霊の同居
「日本軍の軍人が放った銃により私達は絶命した。」
敏麗の口を借りたゆりかはこの屋敷で起こった事を話す。
「つまり君は誕生日会ができなかった未練でここに留まってるわけか?」
芳子が尋ねる。
「それもある。だけどお父様やお母様、それから妹達に申し訳なくて。」
彼女の一言で銃の引き金が降りたのだ。気にしているのも無理はない。
「ゆりかさん、君の家族達は一緒じゃないのか?」
今度は田中が尋ねる。
「今残っているのは私1人だ。後は聞きたい事はないか?」
「僕はもう大丈夫だ。」
「俺もない。」
「そうか」
敏麗の中にいるゆりかが蝋燭を吹き消す。敏麗はその場に突っ伏す。ゆりかが体から出て行ったのだ。
「敏麗ちゃん」
「敏麗」
暫くして芳子と田中に名前を呼ばれ敏麗は意識を取り戻す。
「芳子様、田中中佐。」
「敏麗ちゃん、ゆりかちゃんは成仏したのか?」
敏麗を起き上がらせながら芳子が尋ねる。
「いえ、まだいますわ。」
敏麗は誰もいない机に目を向ける。するとアルバムが机の上から落ちる。
敏麗は手に取りアルバムを開く。そこにはゆりかと家族が写っている。ゆりかのバレエの発表会の写真や家族で行った軽井沢の別荘の写真もある。

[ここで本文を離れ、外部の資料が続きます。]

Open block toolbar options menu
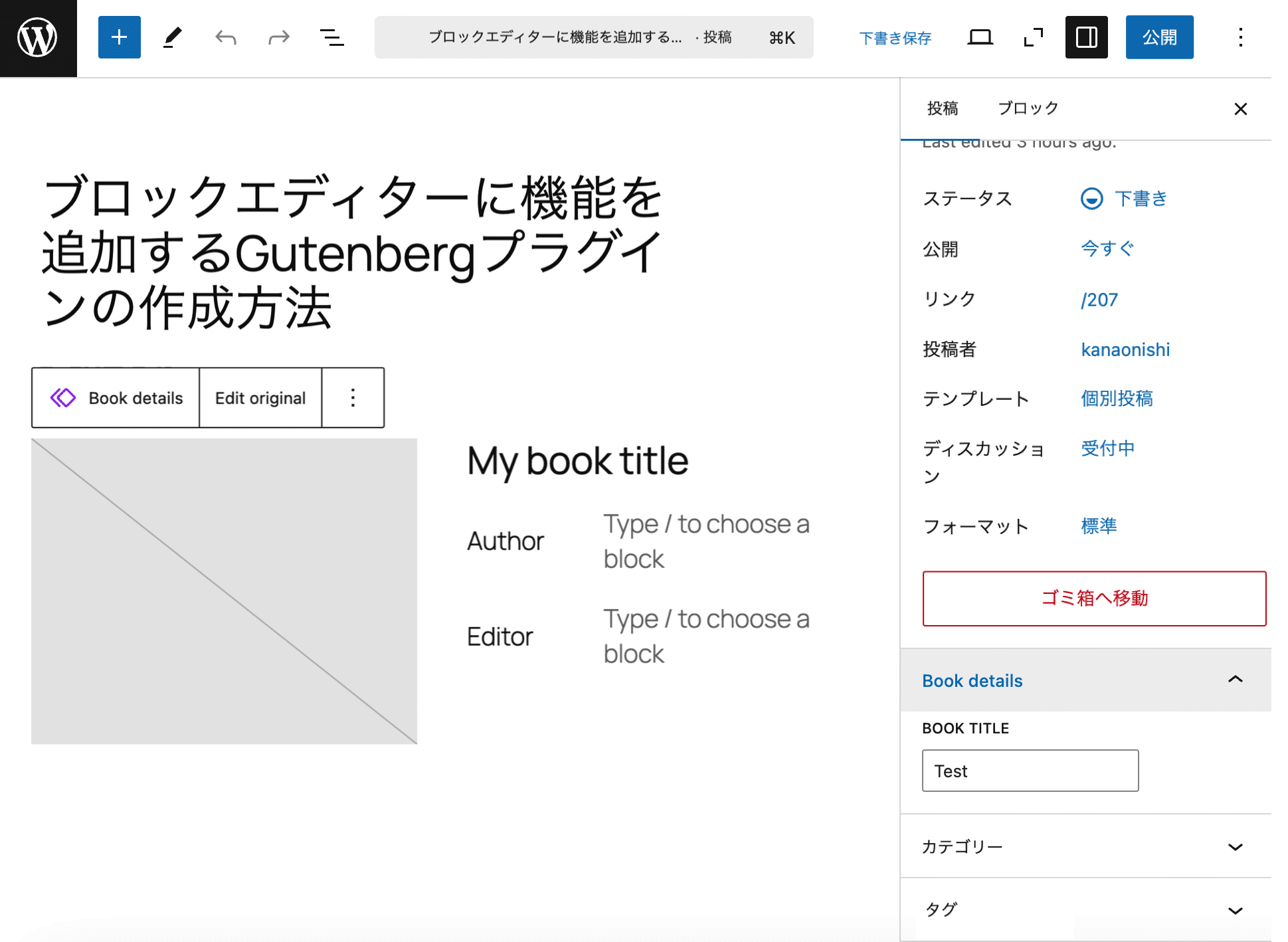 353,397
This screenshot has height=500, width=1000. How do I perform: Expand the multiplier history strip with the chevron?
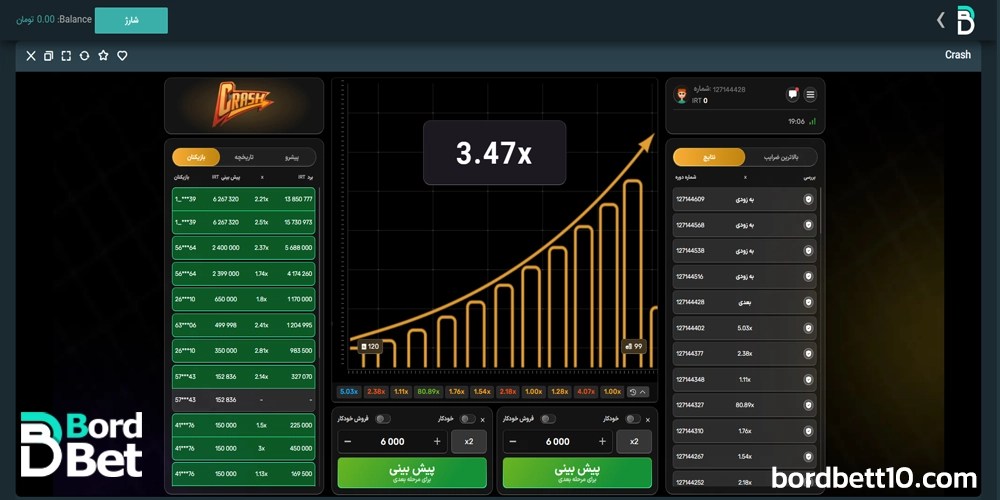[x=643, y=392]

「この屋敷には彼女の幸せな思い出が詰まっているのね。」
それに答えるかのようにベッドの上の人形が横に倒れる。ゆりかが倒したのだろう。
「芳子様、田中中佐、戻りましょう。ゆりかさんも連れて。」
敏麗は人形を持って部屋を出る。
「ちょっと敏麗さん、なんでこの部屋なの?」
芳子の部屋に敏麗と鈴花が泊まっている。その部屋に敏麗がゆりかを置いておく事にした。ゆりかは部屋にある少女雑誌を読んでいる。しかし霊感のない芳子と鈴花には本が勝手に動き頁がめくられてるようにしか見えない。
「鈴花、客間は田中中佐が使ってるのよ。さすがに女の子を男と二人きりにしておくのは良くないわ。」
ゆりかは敏麗に答えるかのように机の本を床に落とす。
「ゆりかさん、本を投げたりしてはいけないわ。」
敏麗がゆりかを諭す。
「すみません。敏麗様。」
ゆりかは聞き分けはいいのかきちんと謝罪して本を元にあった場所に戻そうとする。その時
「皆さん、夕食ができました。」
加代子が3人を呼びに来る。
「きゃあ!!」
加代子は突然大声をあげる。本が1人でに本棚に戻っていくのだ。
夕食の席。敏麗以外なぜか皆固まっている。きゅうすが勝手に動き出し敏麗の湯飲みにお茶を入れる。
「敏麗様、どうぞ。」
お茶をいれているのはゆりかだ。
「ゆりかさん、ありがとう。でも大丈夫だわ。」
ゆりかは敏麗になついてしまったのか傍にいて敏麗の侍女のように動いている。
「あの皇后様」
目の前の加代子が震えながら尋ねる。
「何ですの?」
「ゆりかさんってもしかして」
「そうよ。」
「あの成仏させた方が」
「そのつもりよ。それでここに連れてきたのよ。」